### GIVEN TEXT
A young couple turns to a life of crime, setting off a chain of events that will end in unexpected tragedy.
- Jeffrey and Jill Erickson – Wikipedia
- Jeffrey Erickson’s 2-year crime spree
- 3 Die in Chicago Courthouse Shooting
- Bloody Ending to a Double Life
- Hanover Park bank robbers Jeffrey & Jill Erickson news reports 12/16/1991
- 2 federal court security officers honored 25 years after their killings
- Chicago History Podcast: The Bearded Bandit The FBI Files: Death Pact
Welcome back to Bite-Sized Crime. I’m going in a different direction for this week’s episode. In honor of Valentine’s Day, we’re taking a look at a couple whose love led to crime and tragedy. To be honest, I first started researching one of the most infamous couples of all time – the notorious bank robbers Bonnie and Clyde – but I soon fell down the Wikipedia rabbit hole and discovered quite a few other couples who let love lead them down the wrong path. Eventually, I settled on the case of Jeff and Jill Erickson, who were dedicated to each other in life and in crime. A disclaimer before we begin: this episode includes mention of suicide, so please take care while listening.
Jeffrey Erickson grew up in the suburbs of Chicago in the 1960s and 70s. His middle-class childhood was pretty normal by all accounts. His father was a manager at a telephone company, and his mother stayed at home with Jeff and his older brother Jim. Jeff was a sociable young man, a part of the swim team at Niles West High School. He was an average student, but was known for his excellent memory and encyclopedic knowledge of certain topics that interested him. After graduating in 1977, Jeff joined the Marine Corps, where he was awarded for his excellent marksmanship skills. He received an honorable discharge after four years of service.
In 1981, 23-year-old Jeff walked into a bar in Niles, Illinois, and met Jill Cohen, a tall, blonde high school senior celebrating her 17th birthday. The pair were instantly taken with each other, bonding over their love of animals. The 6-year age gap and the fact that Jill was still in high school didn’t seem to make a difference. Jeff nicknamed her “Gorgeous” and from that day, the two were inseparable.

(Stored items)
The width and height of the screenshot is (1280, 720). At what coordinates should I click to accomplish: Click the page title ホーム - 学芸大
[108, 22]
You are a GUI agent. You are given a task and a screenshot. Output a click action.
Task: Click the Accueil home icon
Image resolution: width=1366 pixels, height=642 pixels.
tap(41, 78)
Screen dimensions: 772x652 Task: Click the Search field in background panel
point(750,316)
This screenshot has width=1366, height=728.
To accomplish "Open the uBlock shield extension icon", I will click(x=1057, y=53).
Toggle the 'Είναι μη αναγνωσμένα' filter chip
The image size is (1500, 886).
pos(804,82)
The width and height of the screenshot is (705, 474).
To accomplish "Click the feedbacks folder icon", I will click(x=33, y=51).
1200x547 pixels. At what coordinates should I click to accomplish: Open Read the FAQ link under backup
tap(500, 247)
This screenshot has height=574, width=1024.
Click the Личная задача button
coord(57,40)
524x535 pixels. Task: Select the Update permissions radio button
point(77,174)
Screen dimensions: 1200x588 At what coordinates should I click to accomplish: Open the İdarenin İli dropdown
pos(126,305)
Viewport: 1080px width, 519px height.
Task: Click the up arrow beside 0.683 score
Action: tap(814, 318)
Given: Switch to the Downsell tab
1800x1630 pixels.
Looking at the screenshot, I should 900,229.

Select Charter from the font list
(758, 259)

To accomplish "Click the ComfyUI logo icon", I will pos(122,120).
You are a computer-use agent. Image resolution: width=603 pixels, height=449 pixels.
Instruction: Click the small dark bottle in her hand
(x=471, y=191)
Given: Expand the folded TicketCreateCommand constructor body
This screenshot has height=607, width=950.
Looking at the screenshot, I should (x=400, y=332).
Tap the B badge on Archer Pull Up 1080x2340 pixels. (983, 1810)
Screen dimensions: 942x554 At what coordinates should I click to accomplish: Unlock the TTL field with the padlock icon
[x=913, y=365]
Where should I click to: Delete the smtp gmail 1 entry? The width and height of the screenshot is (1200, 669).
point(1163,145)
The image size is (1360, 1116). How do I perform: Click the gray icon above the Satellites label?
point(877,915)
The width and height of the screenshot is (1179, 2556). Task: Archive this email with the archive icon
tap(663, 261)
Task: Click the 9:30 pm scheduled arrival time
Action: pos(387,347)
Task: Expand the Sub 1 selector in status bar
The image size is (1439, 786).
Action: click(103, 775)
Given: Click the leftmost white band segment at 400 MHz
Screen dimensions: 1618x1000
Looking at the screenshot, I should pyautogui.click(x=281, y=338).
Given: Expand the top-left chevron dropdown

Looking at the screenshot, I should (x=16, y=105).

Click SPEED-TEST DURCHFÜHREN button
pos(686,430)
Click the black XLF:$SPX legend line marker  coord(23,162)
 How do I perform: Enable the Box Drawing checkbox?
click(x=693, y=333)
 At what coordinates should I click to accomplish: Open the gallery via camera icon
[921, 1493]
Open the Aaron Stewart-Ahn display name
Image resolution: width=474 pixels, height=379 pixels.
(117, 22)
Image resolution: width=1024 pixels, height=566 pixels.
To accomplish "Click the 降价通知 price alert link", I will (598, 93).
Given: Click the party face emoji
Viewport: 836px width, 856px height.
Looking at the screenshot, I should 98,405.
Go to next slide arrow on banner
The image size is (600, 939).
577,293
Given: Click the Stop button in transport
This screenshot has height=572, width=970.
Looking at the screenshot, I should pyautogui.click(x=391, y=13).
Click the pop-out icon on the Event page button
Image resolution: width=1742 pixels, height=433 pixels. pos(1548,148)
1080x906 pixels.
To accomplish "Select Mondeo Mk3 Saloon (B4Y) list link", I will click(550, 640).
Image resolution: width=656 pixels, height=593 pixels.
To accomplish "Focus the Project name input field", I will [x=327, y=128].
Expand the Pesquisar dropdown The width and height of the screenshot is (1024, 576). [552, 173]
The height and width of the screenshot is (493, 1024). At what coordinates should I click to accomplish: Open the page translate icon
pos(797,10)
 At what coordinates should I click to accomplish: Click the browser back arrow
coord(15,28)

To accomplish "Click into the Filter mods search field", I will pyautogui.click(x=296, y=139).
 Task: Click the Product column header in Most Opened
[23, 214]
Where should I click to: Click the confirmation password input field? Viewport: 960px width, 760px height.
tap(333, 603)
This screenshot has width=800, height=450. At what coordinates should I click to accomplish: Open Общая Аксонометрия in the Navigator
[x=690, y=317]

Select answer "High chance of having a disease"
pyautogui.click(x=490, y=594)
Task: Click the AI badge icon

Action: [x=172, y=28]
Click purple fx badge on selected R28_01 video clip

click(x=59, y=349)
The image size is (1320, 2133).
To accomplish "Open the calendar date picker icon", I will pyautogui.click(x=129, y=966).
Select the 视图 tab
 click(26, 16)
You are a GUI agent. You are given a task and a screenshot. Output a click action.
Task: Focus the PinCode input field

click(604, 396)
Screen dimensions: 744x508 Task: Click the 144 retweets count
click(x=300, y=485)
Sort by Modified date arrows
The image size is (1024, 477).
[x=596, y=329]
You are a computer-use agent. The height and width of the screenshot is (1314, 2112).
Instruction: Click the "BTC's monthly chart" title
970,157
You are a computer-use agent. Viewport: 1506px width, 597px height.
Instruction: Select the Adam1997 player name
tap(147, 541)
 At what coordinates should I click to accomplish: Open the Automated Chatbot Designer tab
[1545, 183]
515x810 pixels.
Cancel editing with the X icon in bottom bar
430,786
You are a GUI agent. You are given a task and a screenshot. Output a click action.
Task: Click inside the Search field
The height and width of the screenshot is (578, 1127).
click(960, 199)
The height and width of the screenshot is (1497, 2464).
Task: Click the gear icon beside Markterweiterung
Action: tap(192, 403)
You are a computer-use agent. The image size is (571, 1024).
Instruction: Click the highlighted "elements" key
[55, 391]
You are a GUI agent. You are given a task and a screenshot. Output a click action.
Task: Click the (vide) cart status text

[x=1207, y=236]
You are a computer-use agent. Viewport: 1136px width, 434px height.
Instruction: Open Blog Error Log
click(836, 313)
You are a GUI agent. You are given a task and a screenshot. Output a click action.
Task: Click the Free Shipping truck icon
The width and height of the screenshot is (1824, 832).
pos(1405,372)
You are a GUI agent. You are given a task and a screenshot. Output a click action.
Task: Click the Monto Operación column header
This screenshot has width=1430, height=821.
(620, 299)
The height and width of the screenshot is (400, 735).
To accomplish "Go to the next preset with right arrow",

### ASSIGNED TASK A
According to the Bite-Sized Crime text, which high school did Jeffrey Erickson attend?
### ASSIGNED TASK B
Edit the Bite-Sized Crime text: write out again the part that opens with the words containing "Jeffrey Erickson grew" and closes with "years of service.", replacing "swim team" with "track team".
### ASSIGNED TASK C
Which members of Jeffrey Erickson's family does the Bite-Sized Crime text mention in describing his childhood?

### RESPONSE BOX A
Niles West High School

### RESPONSE BOX B
Jeffrey Erickson grew up in the suburbs of Chicago in the 1960s and 70s. His middle-class childhood was pretty normal by all accounts. His father was a manager at a telephone company, and his mother stayed at home with Jeff and his older brother Jim. Jeff was a sociable young man, a part of the track team at Niles West High School. He was an average student, but was known for his excellent memory and encyclopedic knowledge of certain topics that interested him. After graduating in 1977, Jeff joined the Marine Corps, where he was awarded for his excellent marksmanship skills. He received an honorable discharge after four years of service.

### RESPONSE BOX C
His father, his mother and his older brother Jim.